An exact copy is needed of the lines in the entries below from the line with "The height and" up to and including the line with "the Total column", and of nothing else. Leave the pictures out.

___ EXERCISE DATA

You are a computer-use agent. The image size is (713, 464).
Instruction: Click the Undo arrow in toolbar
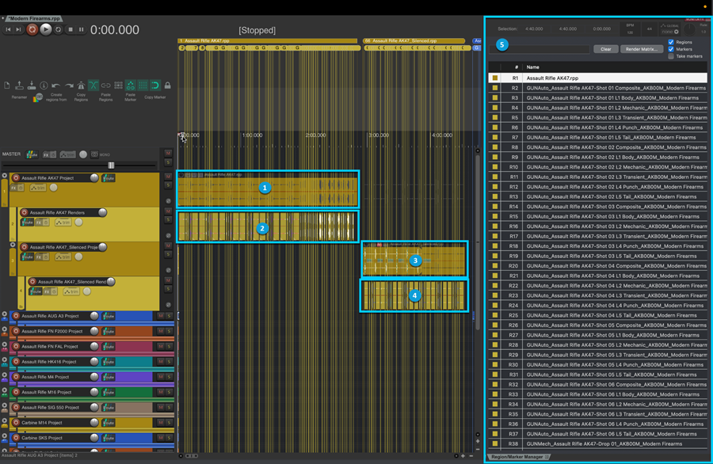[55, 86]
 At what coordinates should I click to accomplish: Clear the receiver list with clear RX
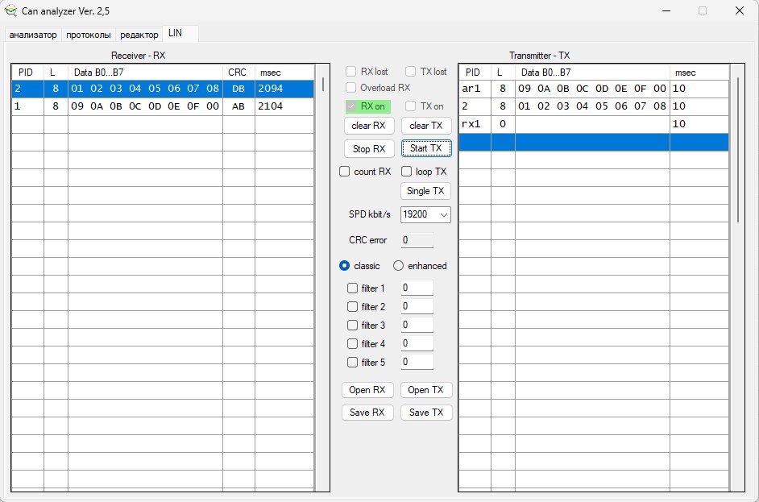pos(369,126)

______
___ EXERCISE DATA

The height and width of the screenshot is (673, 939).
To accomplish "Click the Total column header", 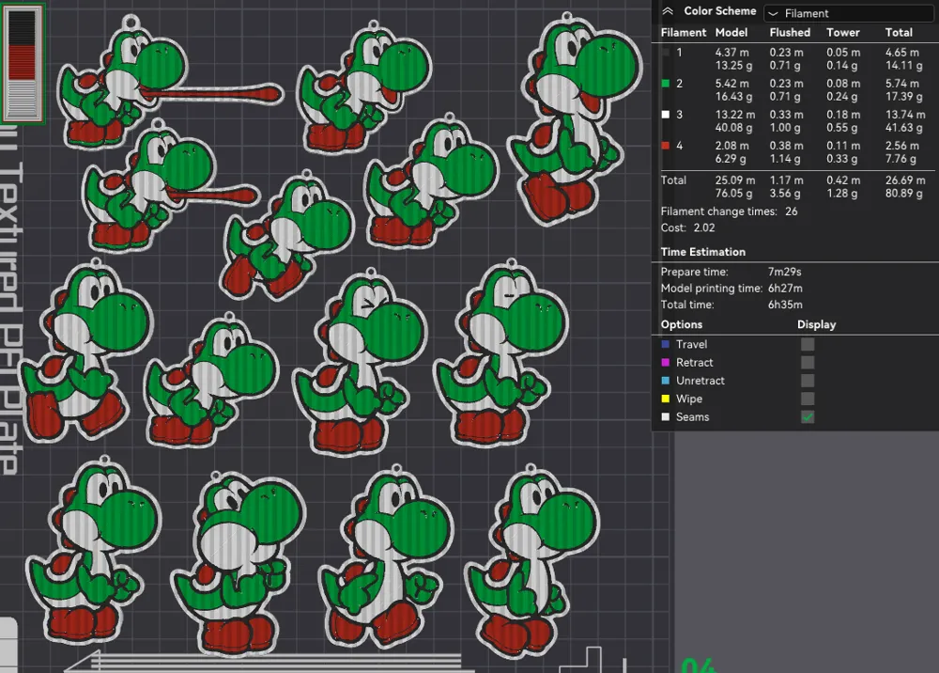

______

ANSWER TO THIS TASK ->
The height and width of the screenshot is (673, 939).
To accomplish "Click the Total column header", 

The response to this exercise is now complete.